For two collections of sets $\{A_i\}_{i\in\mathbb{N}}$ and $\{B_i\}_{i\in\mathbb{N}}$ the question is to prove that $$\bigcup\limits_{i\in\mathbb{N}}A_i\backslash\bigcup\limits_{i\in\mathbb{N}}B_i\subset\bigcup\limits_{i\in\mathbb{N}}[A_i\backslash B_i]$$ My attempt: $$\bigcup\limits_{i\in\mathbb{N}}[A_i\backslash B_i]=(\bigcup\limits_{i\in\mathbb{N}}[A_i\cap\{\bigcup\limits_{n\in\mathbb{N},\ n\ne i}B_n\}])\ \cup\ [\bigcup\limits_{i\in\mathbb{N}}A_i\backslash\bigcup\limits_{i\in\mathbb{N}}B_i]$$ So $\bigcup\limits_{i\in\mathbb{N}}[A_i\backslash B_i]$ is the union of two things, one of which is the thing we want prove that it is included in $\bigcup\limits_{i\in\mathbb{N}}[A_i\backslash B_i]$
Can sombody confirm or disprove what I did please?
HINT
In such cases it is often useful to work with elements of the relevant sets. Show that for any $x\in\bigcup A_i\setminus \bigcup B_i$ holds $x\in\bigcup (A_i\setminus B_i)$.
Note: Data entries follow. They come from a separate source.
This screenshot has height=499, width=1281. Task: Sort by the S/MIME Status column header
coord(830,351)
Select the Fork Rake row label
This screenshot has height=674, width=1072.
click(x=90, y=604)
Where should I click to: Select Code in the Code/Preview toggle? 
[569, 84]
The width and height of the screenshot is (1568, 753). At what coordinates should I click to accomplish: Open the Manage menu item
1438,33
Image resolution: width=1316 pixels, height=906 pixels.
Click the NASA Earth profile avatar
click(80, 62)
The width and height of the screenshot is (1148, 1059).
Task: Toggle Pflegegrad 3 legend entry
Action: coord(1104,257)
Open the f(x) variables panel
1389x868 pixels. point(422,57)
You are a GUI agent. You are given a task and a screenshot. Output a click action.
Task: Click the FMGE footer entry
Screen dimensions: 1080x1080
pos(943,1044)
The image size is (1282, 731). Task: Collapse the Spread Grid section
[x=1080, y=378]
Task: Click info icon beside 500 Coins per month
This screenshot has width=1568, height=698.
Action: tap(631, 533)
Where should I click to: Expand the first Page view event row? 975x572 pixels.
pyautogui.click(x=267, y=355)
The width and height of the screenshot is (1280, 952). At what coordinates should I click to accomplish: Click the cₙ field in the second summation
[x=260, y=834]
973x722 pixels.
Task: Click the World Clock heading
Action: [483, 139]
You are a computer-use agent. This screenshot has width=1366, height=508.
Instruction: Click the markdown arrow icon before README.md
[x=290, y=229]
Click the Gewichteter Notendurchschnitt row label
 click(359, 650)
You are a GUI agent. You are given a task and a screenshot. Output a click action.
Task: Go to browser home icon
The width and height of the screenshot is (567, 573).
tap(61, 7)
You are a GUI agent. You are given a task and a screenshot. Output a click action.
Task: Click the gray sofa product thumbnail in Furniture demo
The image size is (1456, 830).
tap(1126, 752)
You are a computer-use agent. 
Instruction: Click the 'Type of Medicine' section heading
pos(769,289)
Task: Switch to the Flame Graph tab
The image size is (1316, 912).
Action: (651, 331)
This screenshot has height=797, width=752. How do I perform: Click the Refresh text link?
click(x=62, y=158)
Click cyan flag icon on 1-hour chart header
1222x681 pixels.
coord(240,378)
Note that $x\in A\setminus B \Leftrightarrow x\in A \wedge x\notin B$ and $$x\in\bigcup_{i\in\mathbb{N}} C_i \Leftrightarrow \exists\; k\in\mathbb{N}:x\in C_k$$
EDIT: On popular demand, I will show why
$$\bigcup\limits_{i\in\mathbb{N}}[A_i\backslash B_i]=(\bigcup\limits_{i\in\mathbb{N}}[A_i\cap\{\bigcup\limits_{n\in\mathbb{N},\ n\ne i}B_n\}])\ \cup\ [\bigcup\limits_{i\in\mathbb{N}}A_i\backslash\bigcup\limits_{i\in\mathbb{N}}B_i]$$
does not hold. (For me, $\mathbb{N}=\{1,2,3,\ldots\}$. Not relevant for the proof, just noticed it to avoid confusion.)
Set $A_1:=\{0\}$, $A_2=A_3=A_4=\ldots:=\emptyset$ and $B_1=B_2=B_3=\ldots:=\{0\}$. Clearly $\bigcup (A_i\setminus B_i)=\emptyset$ and $\bigcup A_i \setminus \bigcup B_i=\emptyset$ but $$\bigcup_{n\in\mathbb{N},n\neq i}B_n=\{0\}$$ for all $i\in\mathbb{N}$, therefore $$A_1\cap\{\bigcup\limits_{n\in\mathbb{N},\ n\ne 1}B_n\}=\{0\}$$ and so the right hand side of the equation is $\{0\}$ while the LHS is $\emptyset$, contradiction.